-------- Page extract

I learned to read at an almost absurdly young age. This has helped me a great deal in my life. However, here’s the issue: I was a shy redhead child and still am a shy redhead adult. Instead of making an aggressive effort to make friends, I read books. Loads of books. Most of my memories from elementary and middle school involve me reading and it’s a hobby that has followed me into adulthood. As I venture into adulthood (a slow, but steady venture, mind you), I’m finding that reading is one of a growing list of activities that when you’re young makes you seem nerdy, and when you’re an adult makes you seem brilliant.

READ: 5 Oh-So-Redheaded Personality Traits

There are a number of redheaded literary characters: Anne Shirley (of the Green Gables), the Weasley clan, Pippi Longstocking, and many more. However, as a natural redhead and massive reader, there are a number of characters I have always imagined as redheaded. These are usually based on redhead stereotypes (spunky, short temper, fiery spirit, passion, etc.) or just my own wishes to be similar (even in a small way) to the fantastical, fictional people I read about. The idea there were characters that looked like me who were the heroes of their own stories has always made me happy. These were usually people who possessed qualities I felt (and, sometimes, still feel) I lacked; qualities that made them the bright, vivid characters they were.

----------------
-------- Dataset extract

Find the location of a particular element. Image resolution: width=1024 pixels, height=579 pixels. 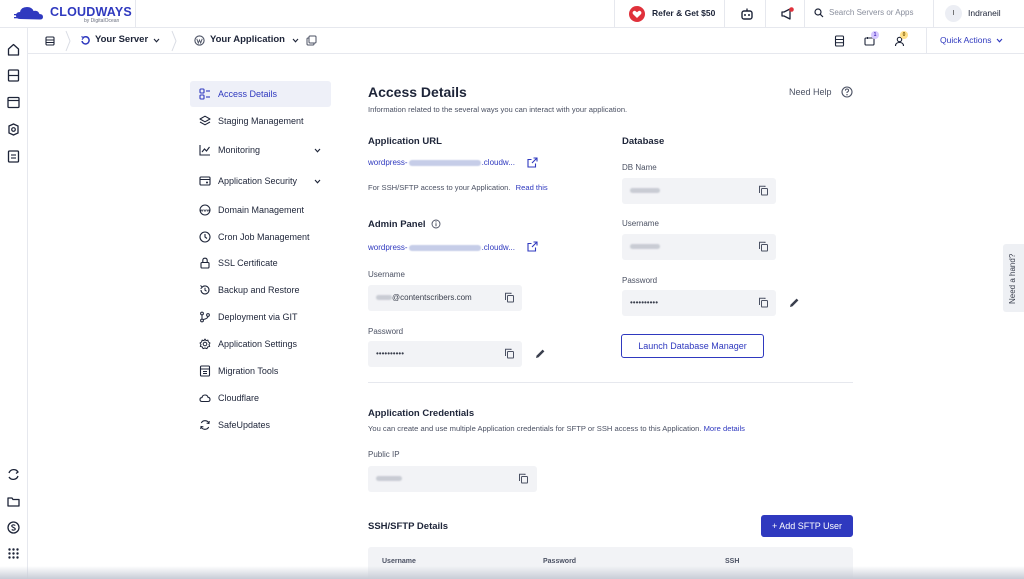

----------------
-------- Dataset extract

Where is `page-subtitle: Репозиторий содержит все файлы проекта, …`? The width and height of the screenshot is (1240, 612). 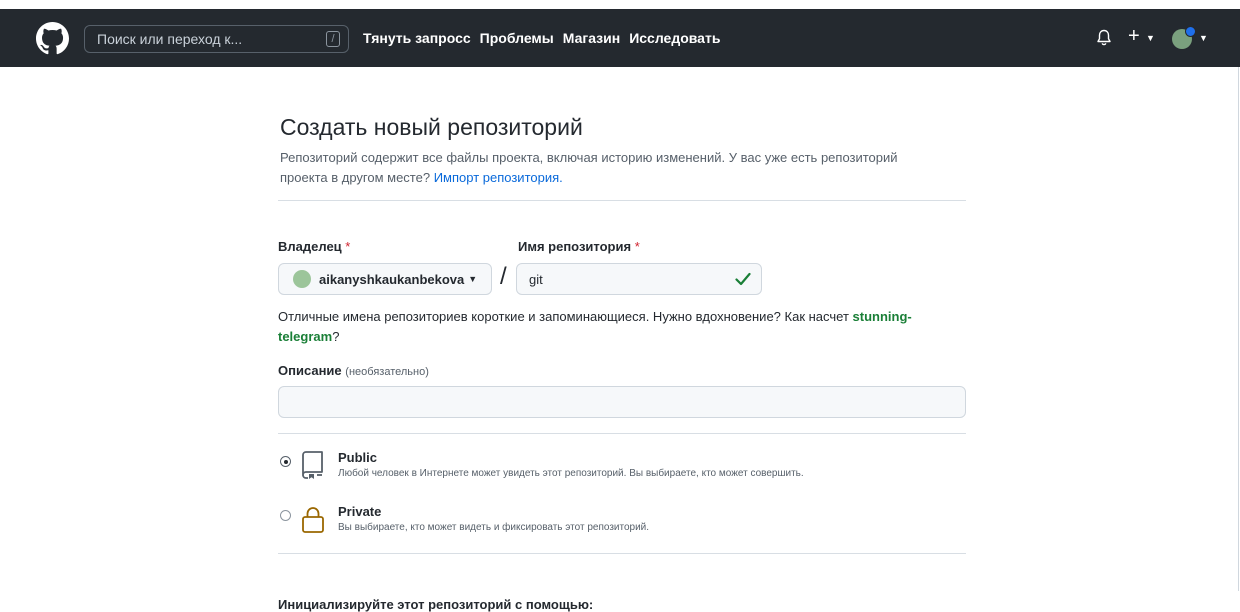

----------------

- Directions for this task -
Extend the essay on reading and redheaded literary characters, starting after its final sentence.

- Answer -
This is a list of characters, some most certainly not redheaded and some who probably should be.

1. Jo March from Little Women by Louisa May Alcott:

I don’t think I will ever get over the betrayal I felt when I realized Jo March was not a redhead.

Though black and white, the fact the very redheaded Katharine Hepburn played her in the 1933 film adaptation does offer slight comfort.

Jo is a redhead, even if she isn’t. Jo is witty and vibrant (not that brunettes can’t be these things, but hear me out) and is also so stubborn you might easily be embarrassed for her. The commonality I shared with Jo, both as a child and now, is a sense of being an outsider. I think we all deal with this in some way, and if you’ve felt “normal” your whole life, good for you. However, being a redhead has always made me a bit of an outsider, something I think many redheads share. Not in a bad way, but it sets one apart from other people, without really trying. Personally, there were other things, too, though. I did theatre in high school with an almost embarrassing amount of passion, I sang all the time (very loudly), I have a panic disorder, and the list goes on. Even without outside issues like those I mentioned, I think we all feel like an outsider at some point, in some way, or at least I hope we do. The point is that finding Jo March, a young woman with ambitions that seemed remote but the determination that made everything possible, was a revelation for a shy redhead.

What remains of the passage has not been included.